* Working data:
---

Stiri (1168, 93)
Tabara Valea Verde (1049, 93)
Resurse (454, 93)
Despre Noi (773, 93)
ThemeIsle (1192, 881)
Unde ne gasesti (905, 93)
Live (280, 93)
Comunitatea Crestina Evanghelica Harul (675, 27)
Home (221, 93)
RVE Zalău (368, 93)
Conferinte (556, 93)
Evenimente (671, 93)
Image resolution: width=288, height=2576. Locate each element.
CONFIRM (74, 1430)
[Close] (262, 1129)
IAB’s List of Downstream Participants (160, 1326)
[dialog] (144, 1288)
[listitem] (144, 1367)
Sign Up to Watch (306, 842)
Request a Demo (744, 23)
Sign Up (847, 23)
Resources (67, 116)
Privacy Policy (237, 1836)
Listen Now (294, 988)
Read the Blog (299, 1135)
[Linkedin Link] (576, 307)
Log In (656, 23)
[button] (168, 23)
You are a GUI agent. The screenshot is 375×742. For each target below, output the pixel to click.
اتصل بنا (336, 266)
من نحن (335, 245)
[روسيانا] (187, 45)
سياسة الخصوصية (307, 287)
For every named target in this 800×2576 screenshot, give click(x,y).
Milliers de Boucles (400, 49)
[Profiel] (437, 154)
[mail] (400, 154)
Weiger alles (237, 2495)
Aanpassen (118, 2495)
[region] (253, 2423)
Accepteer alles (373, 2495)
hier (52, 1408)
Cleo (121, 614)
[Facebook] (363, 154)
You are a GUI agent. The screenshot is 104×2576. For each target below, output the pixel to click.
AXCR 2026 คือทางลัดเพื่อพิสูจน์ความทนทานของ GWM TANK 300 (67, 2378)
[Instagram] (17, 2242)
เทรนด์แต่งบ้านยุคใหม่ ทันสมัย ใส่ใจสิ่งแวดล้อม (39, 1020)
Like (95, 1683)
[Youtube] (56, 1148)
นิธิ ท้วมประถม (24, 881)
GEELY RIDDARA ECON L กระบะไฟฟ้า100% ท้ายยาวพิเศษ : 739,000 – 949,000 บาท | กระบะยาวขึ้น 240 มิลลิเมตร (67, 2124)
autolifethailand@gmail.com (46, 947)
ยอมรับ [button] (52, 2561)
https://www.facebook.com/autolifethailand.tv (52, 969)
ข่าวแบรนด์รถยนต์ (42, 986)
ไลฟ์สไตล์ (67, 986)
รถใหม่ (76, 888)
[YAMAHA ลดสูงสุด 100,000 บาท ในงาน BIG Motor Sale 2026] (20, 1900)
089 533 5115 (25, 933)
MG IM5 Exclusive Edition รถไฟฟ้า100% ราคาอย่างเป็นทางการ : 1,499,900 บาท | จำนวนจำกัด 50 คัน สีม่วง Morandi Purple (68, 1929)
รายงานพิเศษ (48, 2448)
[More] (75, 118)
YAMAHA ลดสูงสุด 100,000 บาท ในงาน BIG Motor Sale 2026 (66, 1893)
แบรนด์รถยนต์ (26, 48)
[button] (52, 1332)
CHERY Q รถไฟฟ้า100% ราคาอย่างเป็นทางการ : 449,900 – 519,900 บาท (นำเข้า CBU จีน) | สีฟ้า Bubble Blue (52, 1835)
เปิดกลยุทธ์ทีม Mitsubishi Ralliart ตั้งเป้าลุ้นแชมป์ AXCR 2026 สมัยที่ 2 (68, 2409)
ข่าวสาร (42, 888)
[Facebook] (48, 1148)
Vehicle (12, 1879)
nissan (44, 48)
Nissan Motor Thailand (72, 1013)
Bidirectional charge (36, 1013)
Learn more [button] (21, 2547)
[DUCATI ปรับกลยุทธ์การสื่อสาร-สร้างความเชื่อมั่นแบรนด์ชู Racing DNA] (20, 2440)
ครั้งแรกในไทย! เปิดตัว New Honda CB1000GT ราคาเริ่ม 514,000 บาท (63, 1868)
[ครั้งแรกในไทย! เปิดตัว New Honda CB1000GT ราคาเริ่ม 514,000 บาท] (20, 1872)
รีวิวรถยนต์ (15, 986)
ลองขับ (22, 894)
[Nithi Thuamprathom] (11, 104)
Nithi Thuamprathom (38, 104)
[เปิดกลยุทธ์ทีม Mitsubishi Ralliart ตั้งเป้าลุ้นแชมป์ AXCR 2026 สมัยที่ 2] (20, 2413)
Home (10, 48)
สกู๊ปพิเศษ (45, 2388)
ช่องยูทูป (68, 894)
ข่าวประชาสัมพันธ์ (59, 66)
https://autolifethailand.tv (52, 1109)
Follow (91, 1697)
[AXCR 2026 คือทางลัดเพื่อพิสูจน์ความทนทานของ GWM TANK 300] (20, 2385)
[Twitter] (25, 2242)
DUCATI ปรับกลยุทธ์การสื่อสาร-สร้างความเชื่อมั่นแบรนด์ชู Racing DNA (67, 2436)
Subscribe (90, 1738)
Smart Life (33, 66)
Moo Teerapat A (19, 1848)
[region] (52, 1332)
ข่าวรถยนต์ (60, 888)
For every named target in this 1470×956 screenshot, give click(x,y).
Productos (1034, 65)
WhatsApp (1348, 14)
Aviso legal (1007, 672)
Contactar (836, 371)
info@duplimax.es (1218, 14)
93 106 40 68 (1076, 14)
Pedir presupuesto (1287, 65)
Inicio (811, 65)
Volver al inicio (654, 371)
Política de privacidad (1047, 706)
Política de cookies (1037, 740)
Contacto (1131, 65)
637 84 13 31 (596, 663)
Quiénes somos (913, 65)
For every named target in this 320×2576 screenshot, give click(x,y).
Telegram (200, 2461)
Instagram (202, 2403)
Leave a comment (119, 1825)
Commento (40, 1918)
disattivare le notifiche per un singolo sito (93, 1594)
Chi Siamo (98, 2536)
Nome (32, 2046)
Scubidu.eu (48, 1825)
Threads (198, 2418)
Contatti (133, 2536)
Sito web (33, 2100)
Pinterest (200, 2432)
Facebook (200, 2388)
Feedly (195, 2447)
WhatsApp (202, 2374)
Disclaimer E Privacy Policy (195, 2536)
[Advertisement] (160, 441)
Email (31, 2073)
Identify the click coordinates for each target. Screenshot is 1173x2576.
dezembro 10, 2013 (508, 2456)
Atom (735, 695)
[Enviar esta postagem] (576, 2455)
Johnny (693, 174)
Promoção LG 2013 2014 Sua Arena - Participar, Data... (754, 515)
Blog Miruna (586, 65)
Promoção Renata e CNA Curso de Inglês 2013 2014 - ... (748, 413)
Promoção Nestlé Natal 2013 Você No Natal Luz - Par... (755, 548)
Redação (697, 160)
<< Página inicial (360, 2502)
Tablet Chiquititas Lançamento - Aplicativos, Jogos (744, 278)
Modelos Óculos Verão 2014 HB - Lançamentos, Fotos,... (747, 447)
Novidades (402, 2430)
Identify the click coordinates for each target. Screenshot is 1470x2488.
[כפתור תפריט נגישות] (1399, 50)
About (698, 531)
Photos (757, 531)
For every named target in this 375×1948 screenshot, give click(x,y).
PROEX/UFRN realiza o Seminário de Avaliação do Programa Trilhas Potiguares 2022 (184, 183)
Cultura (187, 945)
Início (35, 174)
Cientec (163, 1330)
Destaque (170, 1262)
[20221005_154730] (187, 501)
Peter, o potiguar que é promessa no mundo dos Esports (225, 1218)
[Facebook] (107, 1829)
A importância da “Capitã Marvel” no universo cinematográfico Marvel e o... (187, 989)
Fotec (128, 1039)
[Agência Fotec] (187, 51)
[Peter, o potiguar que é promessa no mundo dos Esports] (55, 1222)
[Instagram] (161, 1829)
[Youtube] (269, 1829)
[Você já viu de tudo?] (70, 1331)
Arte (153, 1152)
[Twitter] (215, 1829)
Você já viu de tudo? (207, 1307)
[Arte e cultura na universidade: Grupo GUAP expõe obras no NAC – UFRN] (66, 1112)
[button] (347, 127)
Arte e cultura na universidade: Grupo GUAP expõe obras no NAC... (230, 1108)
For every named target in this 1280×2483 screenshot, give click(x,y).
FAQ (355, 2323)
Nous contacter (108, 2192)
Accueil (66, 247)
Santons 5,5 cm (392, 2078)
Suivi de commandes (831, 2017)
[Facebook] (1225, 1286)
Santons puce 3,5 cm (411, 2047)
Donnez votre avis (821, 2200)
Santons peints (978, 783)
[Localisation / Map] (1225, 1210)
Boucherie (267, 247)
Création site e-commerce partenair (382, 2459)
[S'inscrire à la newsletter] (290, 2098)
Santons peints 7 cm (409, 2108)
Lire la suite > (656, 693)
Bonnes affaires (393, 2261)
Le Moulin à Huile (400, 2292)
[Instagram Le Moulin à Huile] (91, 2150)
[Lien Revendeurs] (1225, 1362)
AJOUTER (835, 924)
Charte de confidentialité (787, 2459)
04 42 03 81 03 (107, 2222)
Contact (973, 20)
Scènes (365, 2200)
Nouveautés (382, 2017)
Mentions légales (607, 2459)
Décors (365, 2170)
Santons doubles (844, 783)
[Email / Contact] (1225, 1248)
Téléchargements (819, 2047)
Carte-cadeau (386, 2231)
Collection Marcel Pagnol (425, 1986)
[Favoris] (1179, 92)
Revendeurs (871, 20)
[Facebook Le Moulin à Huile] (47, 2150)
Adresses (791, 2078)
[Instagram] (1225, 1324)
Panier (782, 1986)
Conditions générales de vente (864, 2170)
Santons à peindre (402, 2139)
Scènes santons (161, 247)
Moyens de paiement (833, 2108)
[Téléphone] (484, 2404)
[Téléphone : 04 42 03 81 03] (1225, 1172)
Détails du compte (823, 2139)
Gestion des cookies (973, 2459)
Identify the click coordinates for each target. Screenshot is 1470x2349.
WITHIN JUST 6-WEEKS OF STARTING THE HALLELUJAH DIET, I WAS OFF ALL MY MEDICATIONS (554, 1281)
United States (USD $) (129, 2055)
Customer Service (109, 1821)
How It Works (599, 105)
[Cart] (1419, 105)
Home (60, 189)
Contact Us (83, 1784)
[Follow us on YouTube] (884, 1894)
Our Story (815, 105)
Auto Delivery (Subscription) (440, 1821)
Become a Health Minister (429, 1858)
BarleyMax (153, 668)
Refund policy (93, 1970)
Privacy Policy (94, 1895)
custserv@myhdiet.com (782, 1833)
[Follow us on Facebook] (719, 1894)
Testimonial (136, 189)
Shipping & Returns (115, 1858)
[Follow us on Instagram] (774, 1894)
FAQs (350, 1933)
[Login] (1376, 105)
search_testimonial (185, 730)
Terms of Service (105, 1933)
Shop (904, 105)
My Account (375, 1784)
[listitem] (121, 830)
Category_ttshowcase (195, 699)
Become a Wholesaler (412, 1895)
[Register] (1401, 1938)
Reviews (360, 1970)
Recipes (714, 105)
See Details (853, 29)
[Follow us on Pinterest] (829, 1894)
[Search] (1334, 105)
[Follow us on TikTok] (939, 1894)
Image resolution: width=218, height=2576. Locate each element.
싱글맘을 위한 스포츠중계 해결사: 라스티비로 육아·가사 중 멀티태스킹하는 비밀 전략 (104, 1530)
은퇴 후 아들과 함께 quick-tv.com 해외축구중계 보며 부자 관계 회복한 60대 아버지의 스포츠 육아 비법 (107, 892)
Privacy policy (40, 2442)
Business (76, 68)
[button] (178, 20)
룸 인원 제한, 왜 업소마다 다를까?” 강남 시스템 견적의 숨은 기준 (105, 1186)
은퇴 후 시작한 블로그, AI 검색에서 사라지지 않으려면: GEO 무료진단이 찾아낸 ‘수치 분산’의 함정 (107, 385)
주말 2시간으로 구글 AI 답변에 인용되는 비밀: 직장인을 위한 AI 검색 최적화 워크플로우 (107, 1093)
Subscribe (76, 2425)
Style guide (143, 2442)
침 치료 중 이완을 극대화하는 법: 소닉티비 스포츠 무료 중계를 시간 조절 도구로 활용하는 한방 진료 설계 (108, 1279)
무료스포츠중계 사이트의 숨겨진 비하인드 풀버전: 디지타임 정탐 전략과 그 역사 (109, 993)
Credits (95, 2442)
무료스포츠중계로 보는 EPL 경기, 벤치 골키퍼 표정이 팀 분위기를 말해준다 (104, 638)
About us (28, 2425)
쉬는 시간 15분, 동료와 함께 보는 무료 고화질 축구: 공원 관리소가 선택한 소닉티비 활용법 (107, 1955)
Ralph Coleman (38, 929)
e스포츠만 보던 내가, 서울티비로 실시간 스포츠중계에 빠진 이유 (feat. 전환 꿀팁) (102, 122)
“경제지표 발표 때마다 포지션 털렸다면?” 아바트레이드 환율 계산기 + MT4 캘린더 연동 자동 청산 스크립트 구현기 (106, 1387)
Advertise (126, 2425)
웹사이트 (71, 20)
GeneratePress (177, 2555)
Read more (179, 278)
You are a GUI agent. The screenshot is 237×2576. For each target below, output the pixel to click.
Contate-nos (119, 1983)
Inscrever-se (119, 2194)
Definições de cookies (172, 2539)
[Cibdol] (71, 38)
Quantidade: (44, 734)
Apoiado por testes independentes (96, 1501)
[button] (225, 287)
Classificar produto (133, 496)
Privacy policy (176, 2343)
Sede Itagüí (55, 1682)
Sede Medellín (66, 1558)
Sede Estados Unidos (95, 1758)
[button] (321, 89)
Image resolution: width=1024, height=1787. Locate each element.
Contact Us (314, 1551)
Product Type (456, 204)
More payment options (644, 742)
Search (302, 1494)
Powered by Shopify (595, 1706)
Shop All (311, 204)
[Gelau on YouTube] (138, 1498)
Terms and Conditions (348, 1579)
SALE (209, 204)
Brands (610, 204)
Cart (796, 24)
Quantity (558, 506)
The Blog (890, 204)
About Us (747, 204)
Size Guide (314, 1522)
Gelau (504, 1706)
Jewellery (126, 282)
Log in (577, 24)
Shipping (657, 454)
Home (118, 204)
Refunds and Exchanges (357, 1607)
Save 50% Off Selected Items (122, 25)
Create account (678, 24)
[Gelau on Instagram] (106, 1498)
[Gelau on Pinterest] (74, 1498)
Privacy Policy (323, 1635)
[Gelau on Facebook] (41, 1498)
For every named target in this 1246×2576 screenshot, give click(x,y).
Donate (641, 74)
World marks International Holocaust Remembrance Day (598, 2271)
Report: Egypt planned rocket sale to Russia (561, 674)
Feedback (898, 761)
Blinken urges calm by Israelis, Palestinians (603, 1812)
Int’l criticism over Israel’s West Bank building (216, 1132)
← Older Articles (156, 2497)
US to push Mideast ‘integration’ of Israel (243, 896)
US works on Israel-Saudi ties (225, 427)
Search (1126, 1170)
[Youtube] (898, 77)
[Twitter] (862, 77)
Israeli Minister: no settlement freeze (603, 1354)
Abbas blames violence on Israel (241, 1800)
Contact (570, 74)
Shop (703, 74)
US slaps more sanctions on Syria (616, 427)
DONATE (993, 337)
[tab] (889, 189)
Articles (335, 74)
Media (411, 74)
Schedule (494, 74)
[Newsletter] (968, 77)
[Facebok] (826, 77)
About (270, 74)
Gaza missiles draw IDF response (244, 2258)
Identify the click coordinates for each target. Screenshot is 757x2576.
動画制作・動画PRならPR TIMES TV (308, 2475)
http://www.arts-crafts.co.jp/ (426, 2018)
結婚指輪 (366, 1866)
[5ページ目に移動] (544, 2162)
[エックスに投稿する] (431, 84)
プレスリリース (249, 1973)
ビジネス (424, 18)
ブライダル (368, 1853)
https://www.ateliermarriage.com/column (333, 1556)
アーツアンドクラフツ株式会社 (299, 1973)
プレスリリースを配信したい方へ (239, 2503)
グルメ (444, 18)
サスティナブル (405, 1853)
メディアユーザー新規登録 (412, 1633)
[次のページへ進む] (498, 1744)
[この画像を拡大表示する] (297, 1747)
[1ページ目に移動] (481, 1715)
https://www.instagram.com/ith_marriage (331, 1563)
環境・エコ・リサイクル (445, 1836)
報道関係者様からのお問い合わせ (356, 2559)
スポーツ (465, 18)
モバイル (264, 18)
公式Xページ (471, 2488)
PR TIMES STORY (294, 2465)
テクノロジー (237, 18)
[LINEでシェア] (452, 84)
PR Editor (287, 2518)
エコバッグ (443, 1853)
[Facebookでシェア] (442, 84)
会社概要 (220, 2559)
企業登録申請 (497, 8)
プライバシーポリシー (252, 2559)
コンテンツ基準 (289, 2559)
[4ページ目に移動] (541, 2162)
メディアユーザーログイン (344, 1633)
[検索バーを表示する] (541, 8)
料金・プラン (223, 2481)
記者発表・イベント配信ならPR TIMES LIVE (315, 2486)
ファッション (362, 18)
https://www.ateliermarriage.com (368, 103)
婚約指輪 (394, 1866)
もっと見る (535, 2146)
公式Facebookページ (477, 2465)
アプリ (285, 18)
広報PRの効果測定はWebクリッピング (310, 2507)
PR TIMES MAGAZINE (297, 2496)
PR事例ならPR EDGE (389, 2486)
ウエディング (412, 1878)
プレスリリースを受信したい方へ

---

* Exercise brief: From the material above, gather all lines that include the string "Você" and copy them.

* Answer for this exercise:
Promoção Nestlé Natal 2013 Você No Natal Luz - Par... (755, 548)
[Você já viu de tudo?] (70, 1331)
Você já viu de tudo? (207, 1307)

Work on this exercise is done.